Keine einfache Frage: Was nehm ich denn nun? Ubuntu als relativ bekannte, oder die leichtere Variante Mint. Will ich eher eher was schnelles wie CashyOS oder soll’s eher einen anderen Schwerpunkt haben? Die Frage kann ich an dieser Stelle nicht beantworten, da eignen sich eher Seiten wie Distrochooser.de. Was ich allerdings mitgeben möchte, ist meine Lösung.

Was waren meine Ansätze, meine Betrachtungspunkt?

  • Ich habe überwiegend relativ aktuelle Hardware, aber auch wenige etwas ältere Geräte
  • Ich würde gerne eine Distribution für alle Anwender im Umfeld nutzen (der wechselnde Nutzer von Windows wie auch für mich als eher erfahrener Nutzer)
  • Ich wollte ein paar spezielle Features, die nicht alle Distributionen haben
  • Allerdings würde ich auch gerne die Oberfläche für einen wechselnden Nutzer von Windows weg so angenehm wie möglich halten (macht die Akzeptanz einfacher)
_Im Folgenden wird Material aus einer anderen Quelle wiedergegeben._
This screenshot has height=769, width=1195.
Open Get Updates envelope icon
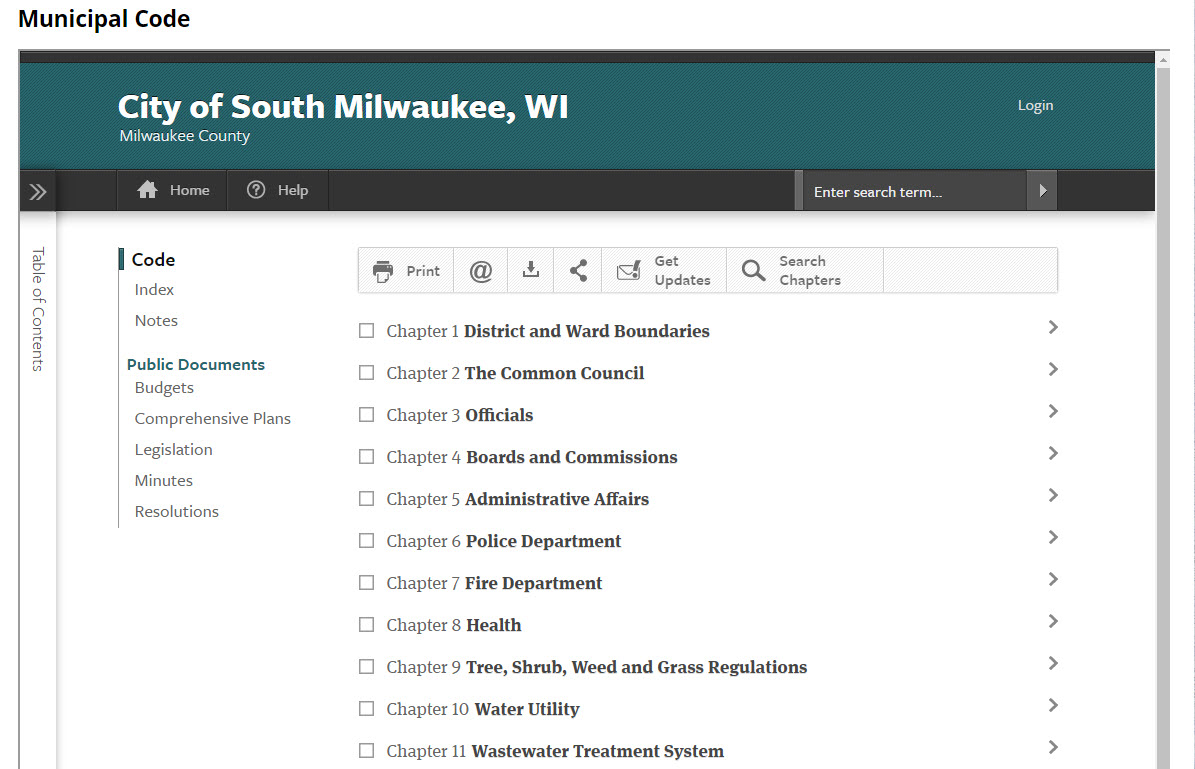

Mint ist ein schöner Einstieg in Linux, wenn man nur einfache Bürosachen machen möchte, allerdings ist das so ein bisschen wie VW und Skoda: Gehören beide zum gleichen, nur ob es Features vom VW in den Skoda schaffen (und wann), ist immer eine Frage. Gewisse Features haben Ubuntu oder Debian, nicht aber solche auf Leichtgewicht getrimmte Varianten wie Mint oder CashyOS.

Deswegen ist für mich Ubuntu die Wahl und lasse es dann eher nach Mint aussehen. Warum will man das? Naja, Mint ist vom aussehen und der Bedienung her relativ ähnlich wie Windows 10. Je geringer das Delta, so einfacher kommt der Nutzer damit klar. Mit Ubuntu im Untergrund bleiben aber die Vorteile bestehen.